November 07, 2016
Philadelphia voters overwhelmingly approved a ballot question on Tuesday to decide whether the city should borrow money for a major investment in infrastructure projects.
By a margin of 66.64 percent to 33.36 percent, residents said yes the city's lone ballot question, which appeared as follows:
Should the City of Philadelphia borrow ONE HUNDRED EIGHT-FOUR MILLION THREE HUNDRED THREE THOUSAND DOLLARS ($184,303,000.00) to be spent for and toward capital purposes as follows: Transit; Streets and Sanitation; Municipal Buildings; Parks, Recreation and Museums; and Economic and Community Development?
As the Committee of Seventy explained, the ballot question determined whether Philadelphia would increase its indebtedness by $184,303,000 in order to fund muncipal initiatives.
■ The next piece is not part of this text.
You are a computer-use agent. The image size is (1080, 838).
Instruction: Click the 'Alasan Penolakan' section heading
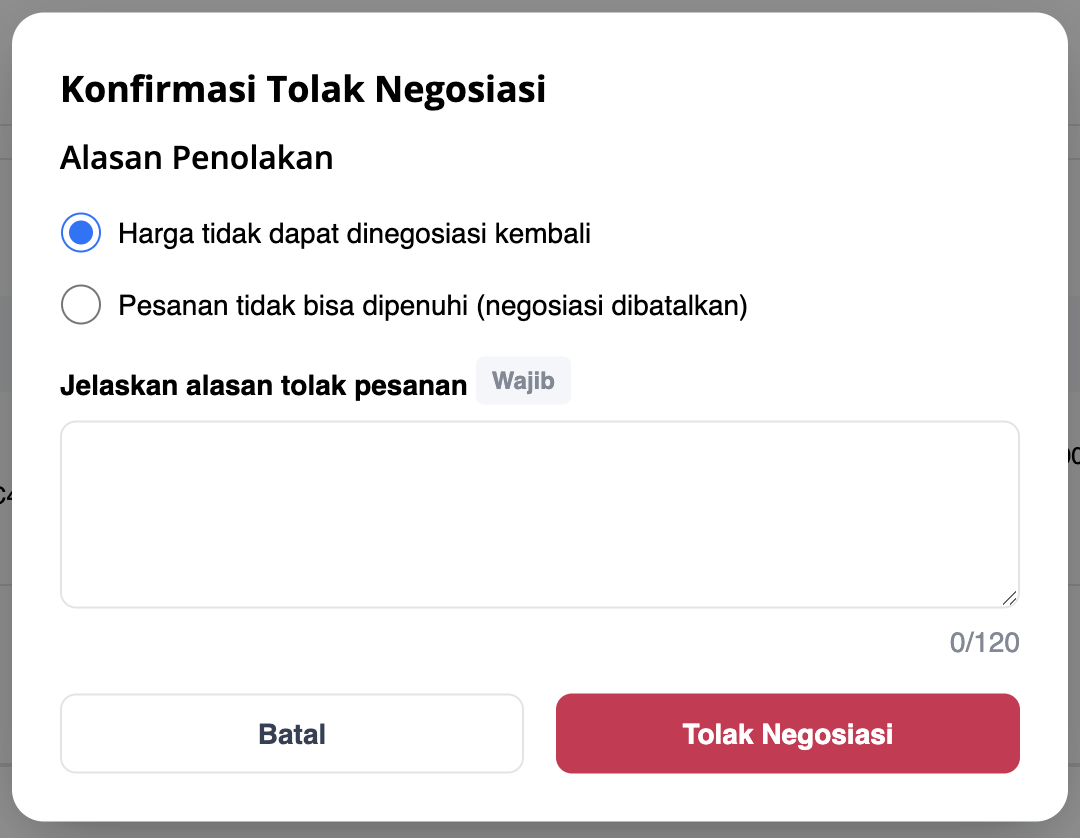[197, 158]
"Capital purposes means, generally, to make expenditures that will result in something of value with a useful life to the City of more than five years, for example, acquisitions of real estate, or construction of or improvements to buildings, property or streets," the Committee said in a statement.
RELATED ARTICLE: Pennsylvania: Here's what you'll be voting on in November
Money borrowed through the bond issue will be spent by the city for five purposes identified in a CIty Council bill that passed in September.
• Transit: $4,683,131
• Streets and Sanitation: $33,436,080
• Municipal Buildings: $100,943,681
• Parks, Recreation and Museums: $25,740,061
• Economic and Community Development: $19,500,047
By ordinance, Phialdelphia City Council retains the authority to change the intended allocation of these proceeds.